UNL professor Robert Woody, who has a doctorate in music education, conducted the study with 100 undergraduate music students to see if using cognitive psychology skills in their practice made it more efficient.
“It’s hard work, and so I do like to teach people how to make practice more tolerable and how to make it more efficient so that they don’t have to do it for a long time,” Woody said. “Nothing is more motivating than actually getting better at something.”
Practice is integral to a musician’s workflow, so Woody set out to find a more efficient way for them to do so.
The study began with a 650-word prompt about three cognitive skills: goal setting, motor production and self-monitoring. These skills were designed to help musicians plan for their practice, execute actions that produce sound and compare their plans with their execution.
Woody gave half of his subjects the prompt, and the other half received nothing. Then students wrote down their thoughts before, during and after their practice.
The definition of effective practice was left up to the students. If they accomplished their own goals and walked away satisfied, they reported their practice as effective.
Once the data was analyzed, Woody found that practice could be more effective if students focused on the cognitive skills that played into skill acquisition.
Of the students given the cognitive skill prompt, 91.8% positively appraised their practice effectiveness. In the control group, only 64.7% of students reported effective practice.
Nearly half of the students with the prompt who reported effective practice used the word “definitely” in their responses (“definitely improved, was definitely effective”). Those in the control group often described their practice as “decently” or “somewhat” effective.
Woody said he expected there to be an improvement in effectiveness when students were given the prompt, but he was surprised the correlation was so strong.
“My directing them to the cognition that underlies what they’re doing prompted them to use the strategies that they’re aware of,” Woody said.
Though music psychology applies to all musicians, practice strategies are not one size fits all.
David von Kampen, a lecturer at UNL who has a doctorate in musical arts, said conscious practice is essential for the members of his ensemble: the Jazz Singers.
“I think it’s really important to be mentally engaged and set goals for yourself,” von Kampen said. “I think the proof of this, at least for my students, is do they come to rehearsal knowing their stuff.”
Von Kampen recommends his singers practice in front of a piano, listen to the other singers’ parts and imitate other singers. He said these techniques encourage successful practice, but he doesn’t police how the students learn their music.
“The proof is in the results, rather than me monitoring their daily practice routines,” von Kampen said.
Emily Rose of Abingdon, Virginia, a second-year doctoral student studying clarinet performance, said she imagines the color of a piece of music when faced with a technically demanding section.
“That helps me kind of recenter back to what I actually want out of that section versus what I’m achieving without thinking about those things,” Rose said.
Rose has developed the cognitive skills described in Woody’s study through her years as a trained musician.
Rose visualizing a color is goal-imaging. Pressing her clarinet keys is motor production. Self-monitoring is Rose’s ability to hear and analyze the connection between her goal and execution.

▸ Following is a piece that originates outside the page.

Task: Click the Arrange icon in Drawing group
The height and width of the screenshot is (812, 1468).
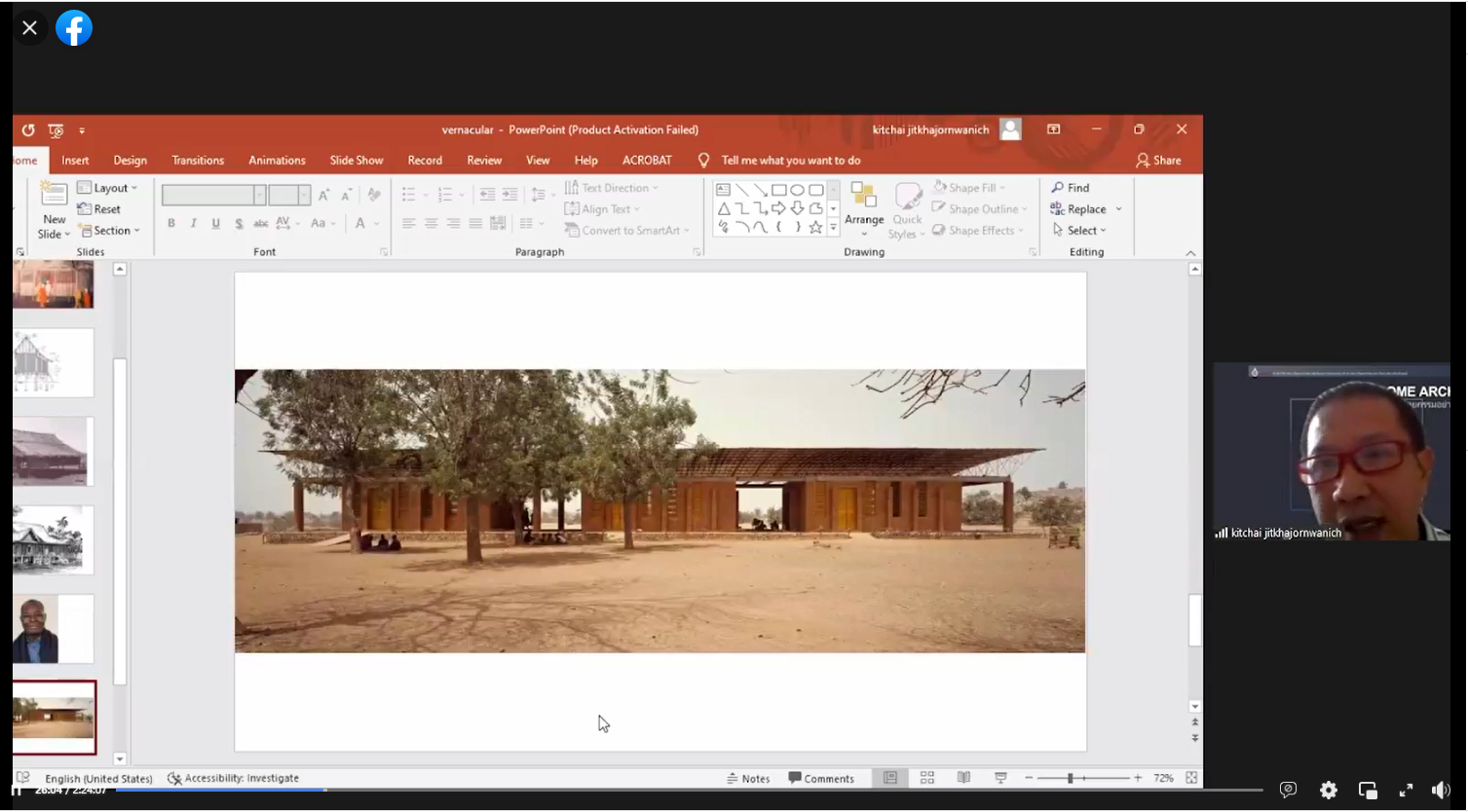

The three cognitive skills laid out in the study were originally developed by cognitive psychologist Anders Ericcson. Woody studied music psychology with Ericcson at Florida State University.
Woody rephrased the terms used in Ericcson’s 1993 study on practice to make them more accessible and meaningful for those outside of the psychology circle.
“All of that sounds too scientific for musicians,” Woody said. “They just think that the key to success with music is to ‘feel it’ or ‘be the music’ or to ‘let the music speak through you’… It sounds good, but what’s really going on there?”
Woody said applying psychology to the arts can enhance understanding of what’s behind them without compromising entertainment value.
“The magic of music, I think, is in the human beings making the music and perceiving the music,” Woody said. “The more we’ve learned about human beings through psychology, I think the more I’m amazed by the magic.”